> PROBLEM TO WORK ON:
Nothing outside the range is wanted. Repeat exactly the lines below from the one with "Craps (580, 2209)" through the one with "Privacy policy (855, 912)".
Segment Start: GIVEN DATA
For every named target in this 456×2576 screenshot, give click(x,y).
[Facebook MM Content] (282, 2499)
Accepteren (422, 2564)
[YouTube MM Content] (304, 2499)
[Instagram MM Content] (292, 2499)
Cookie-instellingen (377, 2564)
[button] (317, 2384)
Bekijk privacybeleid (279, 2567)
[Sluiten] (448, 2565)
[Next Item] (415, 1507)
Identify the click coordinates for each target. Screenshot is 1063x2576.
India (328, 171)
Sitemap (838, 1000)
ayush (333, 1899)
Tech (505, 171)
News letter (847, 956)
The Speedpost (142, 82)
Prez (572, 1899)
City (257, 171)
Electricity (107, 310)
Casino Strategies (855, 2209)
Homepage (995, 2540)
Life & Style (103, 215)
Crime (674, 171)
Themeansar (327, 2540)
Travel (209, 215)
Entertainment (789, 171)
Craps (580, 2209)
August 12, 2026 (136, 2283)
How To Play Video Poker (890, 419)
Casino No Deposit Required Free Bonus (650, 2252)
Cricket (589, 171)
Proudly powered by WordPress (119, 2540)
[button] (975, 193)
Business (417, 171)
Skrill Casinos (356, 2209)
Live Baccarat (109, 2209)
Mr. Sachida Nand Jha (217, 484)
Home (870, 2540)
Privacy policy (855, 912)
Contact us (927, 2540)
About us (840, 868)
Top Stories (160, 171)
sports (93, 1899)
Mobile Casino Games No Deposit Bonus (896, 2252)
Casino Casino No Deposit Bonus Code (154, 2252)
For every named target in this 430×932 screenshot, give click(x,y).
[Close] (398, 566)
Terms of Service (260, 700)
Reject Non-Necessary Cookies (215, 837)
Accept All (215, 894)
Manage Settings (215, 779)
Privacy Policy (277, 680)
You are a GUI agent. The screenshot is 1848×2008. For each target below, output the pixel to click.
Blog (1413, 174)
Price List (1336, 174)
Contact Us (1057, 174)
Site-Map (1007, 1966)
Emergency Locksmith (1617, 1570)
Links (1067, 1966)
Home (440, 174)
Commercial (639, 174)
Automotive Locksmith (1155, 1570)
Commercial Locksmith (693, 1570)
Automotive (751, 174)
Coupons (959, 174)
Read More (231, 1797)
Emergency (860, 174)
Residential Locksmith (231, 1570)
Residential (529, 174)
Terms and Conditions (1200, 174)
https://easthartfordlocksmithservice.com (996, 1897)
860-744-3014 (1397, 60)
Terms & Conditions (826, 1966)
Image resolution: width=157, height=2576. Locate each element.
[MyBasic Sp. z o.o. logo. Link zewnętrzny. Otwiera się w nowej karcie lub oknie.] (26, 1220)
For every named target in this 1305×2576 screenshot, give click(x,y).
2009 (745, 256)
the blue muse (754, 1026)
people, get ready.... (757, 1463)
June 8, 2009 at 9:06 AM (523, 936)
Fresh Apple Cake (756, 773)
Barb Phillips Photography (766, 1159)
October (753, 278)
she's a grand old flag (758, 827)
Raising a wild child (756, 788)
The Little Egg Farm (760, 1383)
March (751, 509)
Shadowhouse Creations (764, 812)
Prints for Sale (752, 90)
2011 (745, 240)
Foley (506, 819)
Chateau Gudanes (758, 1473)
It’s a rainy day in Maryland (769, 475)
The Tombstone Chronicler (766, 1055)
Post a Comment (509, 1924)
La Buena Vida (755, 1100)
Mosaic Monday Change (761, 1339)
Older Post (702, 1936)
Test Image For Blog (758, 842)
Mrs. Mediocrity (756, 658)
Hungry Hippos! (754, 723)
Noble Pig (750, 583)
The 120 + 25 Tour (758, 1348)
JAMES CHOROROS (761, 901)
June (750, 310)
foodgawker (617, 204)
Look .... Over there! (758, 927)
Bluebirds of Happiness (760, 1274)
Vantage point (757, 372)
Segment End: GIVEN DATA
> RESULT OF THE TASK:
Craps (580, 2209)
August 12, 2026 (136, 2283)
How To Play Video Poker (890, 419)
Casino No Deposit Required Free Bonus (650, 2252)
Cricket (589, 171)
Proudly powered by WordPress (119, 2540)
[button] (975, 193)
Business (417, 171)
Skrill Casinos (356, 2209)
Live Baccarat (109, 2209)
Mr. Sachida Nand Jha (217, 484)
Home (870, 2540)
Privacy policy (855, 912)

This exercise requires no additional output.